Гёте — следующий учитель Чемберлена, по его убеждению «научил искусству чистого усмотрения (Erschauen) природы.[109]
Итак, спустя неполных два года пребывания в Вене Чемберлен почти полностью исчерпал свое вдохновение наукой, осознал особенности своих интеллектуальных склонностей и начал движение в сторону философско–гуманитарных предметов, где и реализует себя полностью. В точных науках он так и остался дилетантом; высокообразованным и начитанным, но все же любителем.
Позже он подчеркнуто радовался, что никогда к его имени не присоединялось «герр доктор» — достоинство, даваемое защитой диссертации. Он полагал, что на всю жизнь предался лучшей участи — учебе, следуя завету Канта, что это самое важное дело всякого достойного человека. Возможно, так он компенсировал комплекс неудачника в науке.
Интерес к природе и науке, однако, сопутствовал ему до конца. Во–первых, переехав в Байройт, он устраивает на своей вилле хорошо оборудованную любительскую обсерваторию, отдавая многие ночные часы созерцанию звездного неба, одной из величайших тайн, покоряющей ум человека (Кант). Во–вторых, покончив со строго экспериментальным естествознанием, Чемберлен отдался натурфилософии, избрав главной темой проблему жизни. Ее первый набросок появился в 1896 г., году напряженной работы над другими культурфилософскими идеями, вылившимися в известные «Основания». В полном объеме, известном в кругу ближайших друзей под названием «Учение о жизни Чемберлена», этот манускрипт не был издан, исключая некоторые фрагменты, вошедшие в книгу о Канте.

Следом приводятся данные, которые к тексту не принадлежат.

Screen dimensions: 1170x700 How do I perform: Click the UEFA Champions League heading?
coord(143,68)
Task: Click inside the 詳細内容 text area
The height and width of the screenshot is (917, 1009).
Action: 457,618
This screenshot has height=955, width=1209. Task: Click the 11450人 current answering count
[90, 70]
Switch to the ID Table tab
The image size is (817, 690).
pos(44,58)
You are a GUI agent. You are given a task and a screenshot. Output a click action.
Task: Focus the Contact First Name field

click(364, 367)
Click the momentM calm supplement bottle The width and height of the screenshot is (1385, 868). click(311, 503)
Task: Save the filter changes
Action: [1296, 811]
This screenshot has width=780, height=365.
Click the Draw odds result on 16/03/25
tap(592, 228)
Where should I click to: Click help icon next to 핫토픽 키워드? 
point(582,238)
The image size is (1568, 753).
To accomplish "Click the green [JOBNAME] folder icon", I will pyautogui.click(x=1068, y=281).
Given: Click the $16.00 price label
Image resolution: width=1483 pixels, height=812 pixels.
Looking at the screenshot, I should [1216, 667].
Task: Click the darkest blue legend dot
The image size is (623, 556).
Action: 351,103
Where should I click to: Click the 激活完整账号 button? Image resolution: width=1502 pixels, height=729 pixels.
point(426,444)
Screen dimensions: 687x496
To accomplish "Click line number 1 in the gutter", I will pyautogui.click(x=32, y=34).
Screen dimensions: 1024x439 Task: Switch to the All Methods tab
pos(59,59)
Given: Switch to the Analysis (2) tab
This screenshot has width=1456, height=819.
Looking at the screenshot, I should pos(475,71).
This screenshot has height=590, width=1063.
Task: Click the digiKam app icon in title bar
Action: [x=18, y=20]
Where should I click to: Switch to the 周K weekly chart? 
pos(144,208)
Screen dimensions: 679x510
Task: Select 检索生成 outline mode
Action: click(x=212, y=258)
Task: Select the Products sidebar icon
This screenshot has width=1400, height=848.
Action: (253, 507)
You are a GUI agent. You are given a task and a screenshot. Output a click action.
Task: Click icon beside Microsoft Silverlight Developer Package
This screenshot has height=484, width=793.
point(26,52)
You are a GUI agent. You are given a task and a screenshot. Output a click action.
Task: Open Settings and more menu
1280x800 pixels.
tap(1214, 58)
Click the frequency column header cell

Мы лишены возможности здесь изложить идеи этого учения, отреферированные самим Чемберленом в цитируемом нами письме к Икскюлю, ограничившись приведением несколько необычного заглавия этого труда. Оно дает представление о круге проблем, входивших в тему его натурфилософии, и понятий этого учения. Вот оно.
«Новое воззрение относительно строения (Gestalt) живого существа и значения понятия сродственности между организмами, возникшее под влиянием гётеанского воззрения на природу, индийской и кантовской мысли; предварительный беглый набросок для представления о надлежащем способе и пути, дабы эта идея была постигнута, т. е. чтобы ее из области туманной догадки перенести в сферу отчетливо созерцаемого и ясно обмысливаемого; в надежде умножить этим духовное достояние человека, нанести смертельное поражение надуманно–эмпирическому учению об эволюции, противодействовать надлежащим образом метафизике».[110]
Решительному изменению интересов сопутствовал еще один факт, радикальным образом изменивший характер его жизни. До этого, несмотря на большое подвижничество, его умственные наклонности имели скорее пассивную форму. В начале 90–х он почувствовал в себе пробуждение совершенно иных склонностей. Его дневники полны записей различных планов, мыслей, проектов, идей, конспектов сочинений. Обостряется тяга к писательству, к самостоятельному творчеству, притом настолько сильная, что противостоять ей не имело смысла. В январе 1892 г., если мы правильно понимаем его объяснения, он почувствовал пробуждение в своей душе какой–то особой повелительной силы, которую он назвал «демоном писательства». «В год моего тридцатисемилетия неожиданно вошел в мою душу демон писательства и одержал надо мною власть так, что отныне я уже не мог оставить пера».[111] Писательская продуктивность его стала поразительной. Она венчалась не только огромными фолиантами сочинений, посвященных Вагнеру, Канту, Гёте, огромным по объему трудом «Основания XIX столетия», но и большим количеством книг меньших форматов, посвященных вопросам истории религии, теологии, культурфилософии, в десятках публицистических работ, статей и сборников и проч. Он оставил сверх этого неопубликованные обширные дневники и необъятного объема переписку. Жажда писать письма была почти всепожирающей. Его письма очень часто имеют характер законченных эссе, пригодных и, видимо, рассчитанных на публикацию. По замечанию того же Кайзерлинга, их длительные беседы в Вене нередко переходили в переписку, дополняя одно другим.